You didn't get it? The conductor brings his understanding of music, his sense of tempo, and the love for music in the form of vigour that pieces need to be performed correctly.

The most successful conductors are handsome and charismatic, they lead the orchestra and present it to the public in its best light. All things that are inherent and/or self-taught.


----------



## Botschaft (Aug 4, 2017)

MacLeod said:


> Why is 'she' in scare quotes? Why the rolleyes? And do you really think that there is no need for the presence of a conductor?


A conductor? I thought you were referring to your wife.  :lol:


----------



## JAS (Mar 6, 2013)

Waldesnacht said:


> A conductor? I thought you were referring to your wife.  :lol:


Whatever they want to do in the privacy of their own home is their business.


----------



## Guest (Aug 1, 2020)

Waldesnacht said:


> A conductor? I thought you were referring to your wife.  :lol:


Ah, I see. No, I was just trying to avoid defaulting to the masculine when referring to the conductor.



1996D said:


> The conductor brings his understanding of music, his sense of tempo, and the love for music in the form of vigour that pieces need to be performed correctly.


OK. But this presumably is all worked out in rehearsal.



1996D said:


> The most successful conductors are handsome and charismatic, they lead the orchestra and present it to the public in its best light. All things that are inherent and/or self-taught.

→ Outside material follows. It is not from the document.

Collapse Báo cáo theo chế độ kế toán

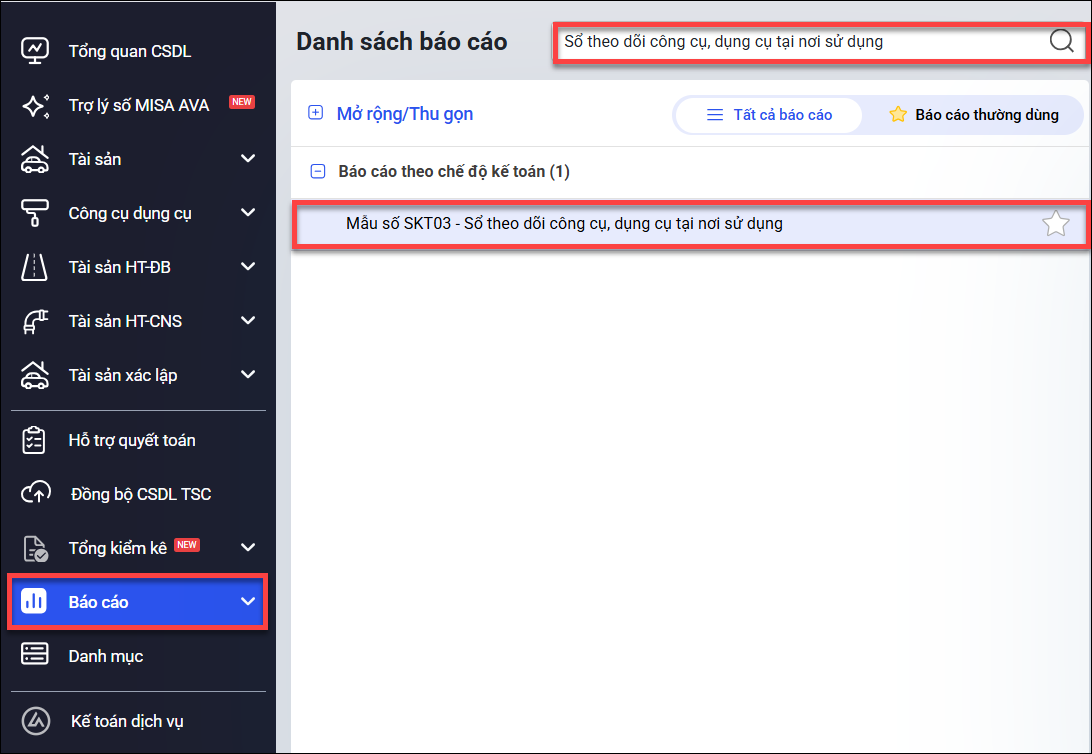point(318,172)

I'm not sure what to say to this bit, except that I'm inclined to disagree. It may be the case - though a matter of opinion nonetheless - that the 'most successful' (by what criteria I wonder) happen to be handsome (assuming the word is applicable to male and female - but again, who's judging?), but the idea that handsomeness and charisma can be taught is...shall we say, doubtful


----------



## hammeredklavier (Feb 18, 2018)

There used to be a video on youtube (about 10 years ago) of Victor Borge explaining this. Now it's gone.


----------



## mbhaub (Dec 2, 2016)

A good conductor holds the group together, clearly indicates tempo and manages to get everyone to start and end together. Then there's the interpretation - that takes a conductor from being a Kapellmeister to something more elevated. A really good conductor can get everyone to play rubato together. To be a great conductor takes more than baton skills. You need a high degree of charisma - an electrifying personality. 

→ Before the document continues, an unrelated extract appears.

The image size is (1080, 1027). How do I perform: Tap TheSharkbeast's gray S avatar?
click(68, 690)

Several people have mentioned this playing behind the beat. It is more prominent in German orchestras; the Berlin Philharmonic does it to frightening degree and more than one substitute player has been caught off guard. On some of their videos every now and then a player who is used to played "on the beat" does so. Every orchestra should play slightly behind and it throws inexperienced conductors who expect the sound exactly on the beat. When they don't get it, they freeze and fail to move on. It's called 2nd-beat-itis. Tempos begin to drag, tension vanishes and it becomes deadly dull. The bane of my conducting career such as it is are really bad, untrained percussionists who usually had their musical experience in a band. There's a guy I have to deal with every now and then who is determined to play exactly on the beat. So here comes my down beat and he's a fraction of a beat ahead - so we have a cymbal or bass drum solo because he's anticipating. He never learned, and never will, to wait for the "ictus", that quick flick at the beat. 

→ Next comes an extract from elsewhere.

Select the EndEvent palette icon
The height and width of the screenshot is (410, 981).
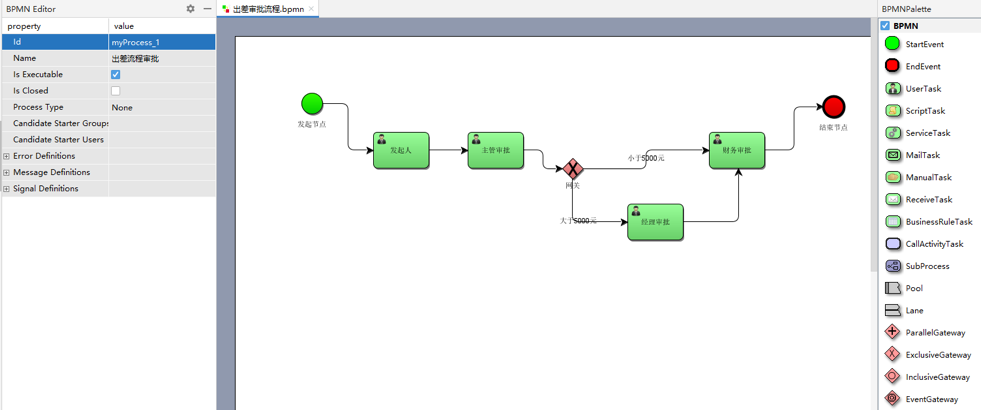[x=892, y=66]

Conducting looks so easy from the audience standpoint, but it's a very difficult thing to do, and do well. You're constantly "on". There's no down time, no breaks. If you mess up by missing a meter change, incorrectly cuing an entrance, beating 4 instead of 2 like you rehearsed it, you can really damage the performance. The musicians know whose fault it is, but the audience always blames the orchestra. The scariest moment of my life was opening night of The Nutcracker years ago. Standing there with baton in hand and realizing that the moment I give the upbeat there's no going back, no starting over - for the next 45 minutes I have to manage all of the continual tempo and meter changes, keep my eye on the stage to help the dancers, and still take control of the orchestra. It's terrifying. But when it's done and if everything went well it's a high like nothing else in the world.


----------



## PierreN (Aug 4, 2013)

hammeredklavier said:


> There used to be a video on youtube (about 10 years ago) of Victor Borge explaining this. Now it's gone.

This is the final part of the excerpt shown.